Quadratic programming is a ubiquitous prototype in convex programming. Many combinatorial optimizations on graphs and machine learning problems can be formulated as quadratic programming; for example, Support Vector Machines (SVMs). Linear and kernel SVMs have been among the most popular models in machine learning over the past three decades, prior to the deep learning era. Generally, a quadratic program has an input size of $\Theta(n^2)$, where $n$ is the number of variables.
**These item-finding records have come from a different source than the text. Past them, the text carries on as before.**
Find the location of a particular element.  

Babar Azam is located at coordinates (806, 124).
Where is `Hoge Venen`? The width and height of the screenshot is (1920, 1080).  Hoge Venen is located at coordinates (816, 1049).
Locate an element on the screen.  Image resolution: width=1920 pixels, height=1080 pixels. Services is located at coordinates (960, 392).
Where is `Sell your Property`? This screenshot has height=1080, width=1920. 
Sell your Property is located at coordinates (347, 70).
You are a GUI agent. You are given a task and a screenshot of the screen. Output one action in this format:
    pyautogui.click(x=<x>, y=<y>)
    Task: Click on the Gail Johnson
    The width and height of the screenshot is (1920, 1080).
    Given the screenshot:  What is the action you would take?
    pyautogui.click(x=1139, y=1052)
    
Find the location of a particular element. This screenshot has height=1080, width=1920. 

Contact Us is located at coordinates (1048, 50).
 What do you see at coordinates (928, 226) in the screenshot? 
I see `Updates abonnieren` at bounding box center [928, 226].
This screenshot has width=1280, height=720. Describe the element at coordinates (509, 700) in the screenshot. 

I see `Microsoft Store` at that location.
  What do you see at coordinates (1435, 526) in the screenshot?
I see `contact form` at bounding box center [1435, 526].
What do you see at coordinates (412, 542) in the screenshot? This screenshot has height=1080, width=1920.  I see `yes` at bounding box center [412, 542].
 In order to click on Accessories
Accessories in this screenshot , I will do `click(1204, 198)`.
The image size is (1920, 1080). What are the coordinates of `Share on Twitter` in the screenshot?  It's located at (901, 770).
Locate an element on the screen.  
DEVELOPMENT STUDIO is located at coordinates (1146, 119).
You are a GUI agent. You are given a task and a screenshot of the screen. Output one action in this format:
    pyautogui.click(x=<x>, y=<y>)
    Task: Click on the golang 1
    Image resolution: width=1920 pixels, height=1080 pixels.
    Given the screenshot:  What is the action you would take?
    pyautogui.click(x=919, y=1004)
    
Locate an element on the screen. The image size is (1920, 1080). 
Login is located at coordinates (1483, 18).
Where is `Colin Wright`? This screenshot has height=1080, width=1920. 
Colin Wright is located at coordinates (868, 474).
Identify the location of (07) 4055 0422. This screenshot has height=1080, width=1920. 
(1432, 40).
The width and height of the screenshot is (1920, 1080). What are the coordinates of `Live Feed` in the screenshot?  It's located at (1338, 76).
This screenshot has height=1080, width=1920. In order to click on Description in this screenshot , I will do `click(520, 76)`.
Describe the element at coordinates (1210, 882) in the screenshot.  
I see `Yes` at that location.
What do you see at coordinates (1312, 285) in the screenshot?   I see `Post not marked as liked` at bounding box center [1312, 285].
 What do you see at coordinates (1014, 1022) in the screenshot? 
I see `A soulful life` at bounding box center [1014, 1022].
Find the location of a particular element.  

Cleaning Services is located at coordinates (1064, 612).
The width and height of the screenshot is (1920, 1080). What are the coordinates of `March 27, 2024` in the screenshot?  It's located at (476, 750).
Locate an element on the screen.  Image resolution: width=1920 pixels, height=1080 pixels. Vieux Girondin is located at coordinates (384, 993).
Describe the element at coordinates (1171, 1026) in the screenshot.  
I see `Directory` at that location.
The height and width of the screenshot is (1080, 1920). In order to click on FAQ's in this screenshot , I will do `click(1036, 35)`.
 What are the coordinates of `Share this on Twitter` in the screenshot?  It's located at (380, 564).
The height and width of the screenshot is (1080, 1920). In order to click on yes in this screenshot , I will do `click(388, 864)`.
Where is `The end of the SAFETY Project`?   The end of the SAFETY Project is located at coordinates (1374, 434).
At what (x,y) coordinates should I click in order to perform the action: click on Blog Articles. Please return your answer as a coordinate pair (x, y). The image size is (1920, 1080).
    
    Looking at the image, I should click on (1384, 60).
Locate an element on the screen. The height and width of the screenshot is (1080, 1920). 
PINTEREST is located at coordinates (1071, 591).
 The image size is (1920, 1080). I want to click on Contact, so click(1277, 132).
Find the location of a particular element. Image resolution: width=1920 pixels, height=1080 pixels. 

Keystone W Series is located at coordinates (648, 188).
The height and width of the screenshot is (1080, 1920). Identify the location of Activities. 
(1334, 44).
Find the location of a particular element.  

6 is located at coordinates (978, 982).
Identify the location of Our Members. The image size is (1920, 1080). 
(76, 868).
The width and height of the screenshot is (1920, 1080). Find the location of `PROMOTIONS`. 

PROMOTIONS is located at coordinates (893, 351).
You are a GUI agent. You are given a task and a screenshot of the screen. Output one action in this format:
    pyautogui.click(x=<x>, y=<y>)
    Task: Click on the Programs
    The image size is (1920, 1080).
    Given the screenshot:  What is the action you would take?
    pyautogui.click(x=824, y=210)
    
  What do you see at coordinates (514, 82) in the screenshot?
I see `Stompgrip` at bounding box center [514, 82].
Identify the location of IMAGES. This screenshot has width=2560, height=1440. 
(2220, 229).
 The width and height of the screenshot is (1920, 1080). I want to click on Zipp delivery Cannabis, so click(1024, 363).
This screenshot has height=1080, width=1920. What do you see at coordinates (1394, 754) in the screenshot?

Assuming the Strong Exponential Time Hypothesis ($\textsf{SETH}$), it is known that no $O(n^{2-o(1)})$ algorithm exists (Backurs, Indyk, and Schmidt, NIPS'17). However, problems such as SVMs usually feature much smaller input sizes: one is given $n$ data points, each of dimension $d$, with $d \ll n$. Furthermore, SVMs are variants with only $O(1)$ linear constraints. This suggests that faster algorithms are feasible, provided the program exhibits certain underlying structures. In this work, we design the first nearly-linear time algorithm for solving quadratic programs whenever the quadratic objective has small treewidth or admits a low-rank factorization, and the number of linear constraints is small. Consequently, we obtain a variety of results for SVMs: * For linear SVM, where the quadratic constraint matrix has treewidth $\tau$, we can solve the corresponding program in time $\widetilde O(n\tau^{(\omega+1)/2}\log(1/\epsilon))$; * For linear SVM, where the quadratic constraint matrix admits a low-rank factorization of rank-$k$, we can solve the corresponding program in time $\widetilde O(nk^{(\omega+1)/2}\log(1/\epsilon))$; * For Gaussian kernel SVM, where the data dimension $d = \Theta(\log n)$ and the squared dataset radius is small, we can solve it in time $O(n^{1+o(1)}\log(1/\epsilon))$. We also prove that when the squared dataset radius is large, then $\Omega(n^{2-o(1)})$ time is required.

翻译：二次规划是凸规划中普遍存在的原型问题。图上的许多组合优化和机器学习问题可以表述为二次规划，例如支持向量机（SVM）。在深度学习时代之前的三十多年间，线性SVM和核SVM一直是机器学习中最流行的模型之一。通常，一个二次规划的输入规模为$\Theta(n^2)$，其中$n$是变量数量。假设强指数时间假设（$\textsf{SETH}$），已知不存在$O(n^{2-o(1)})$的算法（Backurs、Indyk和Schmidt，NIPS'17）。然而，SVM等问题通常具有更小的输入规模：给定$n$个数据点，每个点维度为$d$，且$d \ll n$。此外，SVM是仅含$O(1)$个线性约束的变体。这表明，若规划具有某种潜在结构，则可能实现更快的算法。本文中，我们设计了首个近线性时间算法，用于求解二次目标具有小树宽或允许低秩分解、且线性约束数量较少的二次规划。由此，我们针对SVM获得了一系列结果：* 对于线性SVM（二次约束矩阵的树宽为$\tau$），可在$\widetilde O(n\tau^{(\omega+1)/2}\log(1/\epsilon))$时间内求解对应规划；* 对于线性SVM（二次约束矩阵允许秩为$k$的低秩分解），可在$\widetilde O(nk^{(\omega+1)/2}\log(1/\epsilon))$时间内求解对应规划；* 对于高斯核SVM（数据维度$d = \Theta(\log n)$且数据集半径平方较小），可在$O(n^{1+o(1)}\log(1/\epsilon))$时间内求解。我们还证明，当数据集半径平方较大时，则需要$\Omega(n^{2-o(1)})$的时间。